ミネラルガラスやサファイアガラスに比べるとプラスチック風防は劣化や変色、キズや汚れがつきやすく耐熱性にも劣りますが、その反面、軽量で加工がしやすく割れにくいというメリットがあります。プラスチック風防としての強度を上げるために、形はドーム型で作られることが一般的です。
例として高い場所から固い地面に落下させた場合、ミネラルガラスやサファイアガラスは当たり所によっては粉々に割れてしまい、文字板上にもガラスの破片が入り、文字板にキズをつけてしまう場合があります。
同じような衝撃の場合でも、プラスチック風防はその名の通りアクリル樹脂やプラスチックなどを使用して作られたガラスの為、割れるというよりはキズ、ヒビが入るような状態になります。
ヒビが入った場合は交換をお勧めしますが、サファイアガラスと違いプラスチック風防は小傷程度であれば磨くことができます。

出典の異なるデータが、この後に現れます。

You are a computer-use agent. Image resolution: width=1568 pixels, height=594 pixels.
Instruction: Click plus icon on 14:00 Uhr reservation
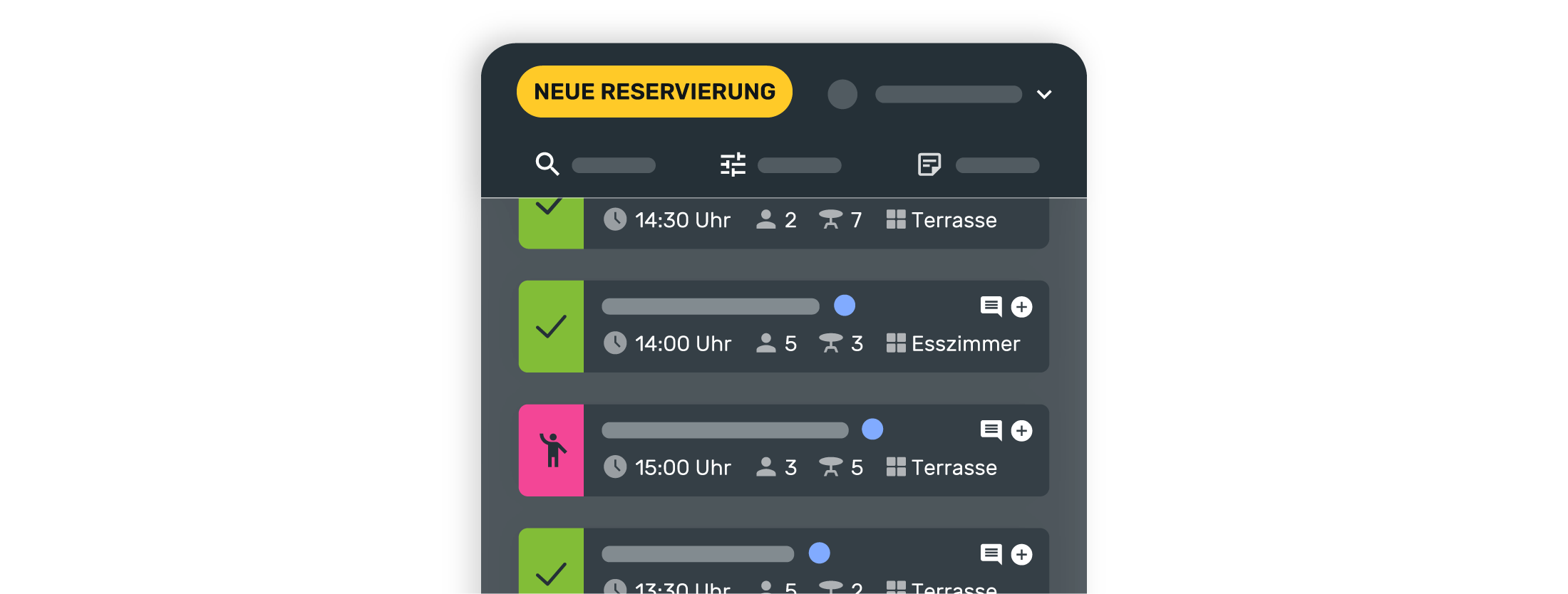point(1021,307)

11.2 ガラスの種類:ミネラルガラス(一般的なガラス)
ミネラルガラスは身近にある一般的なガラスを思い浮かべてください。
プラスチック風防に比べるとミネラルガラスはキズが付きにくいメリットがありますが、欠けや割れてしまうことがあります。
(メーカーによっては特殊な加工を行い強度を高めている場合もあります。)
サファイアガラスのような硬度はないですが、キズが付きにくく比較的安価な為、多くの時計に採用されています。
11.3 ガラスの種類:サファイアガラス (強度が高い)
サファイアガラスは人工的に作られたサファイアを素材として作られています。
別名サファイアクリスタルとも呼ばれ、非常に硬度が高くキズや汚れが付きにくいことに加えて耐熱性にも優れており、高級時計に使用されることが多いです。
ただ硬度が高い反面、強い衝撃には弱く、落下の衝撃などで欠けや割れ、当たり所によっては破片が文字板に入ってしまい文字板にキズ、針に破片が挟まって針が変形してしまう場合もあります。
プラスチック風防のように磨くことはできませんので、キズが気になる場合は交換が必要になります。他の風防2点に比べると、値段は高価になります。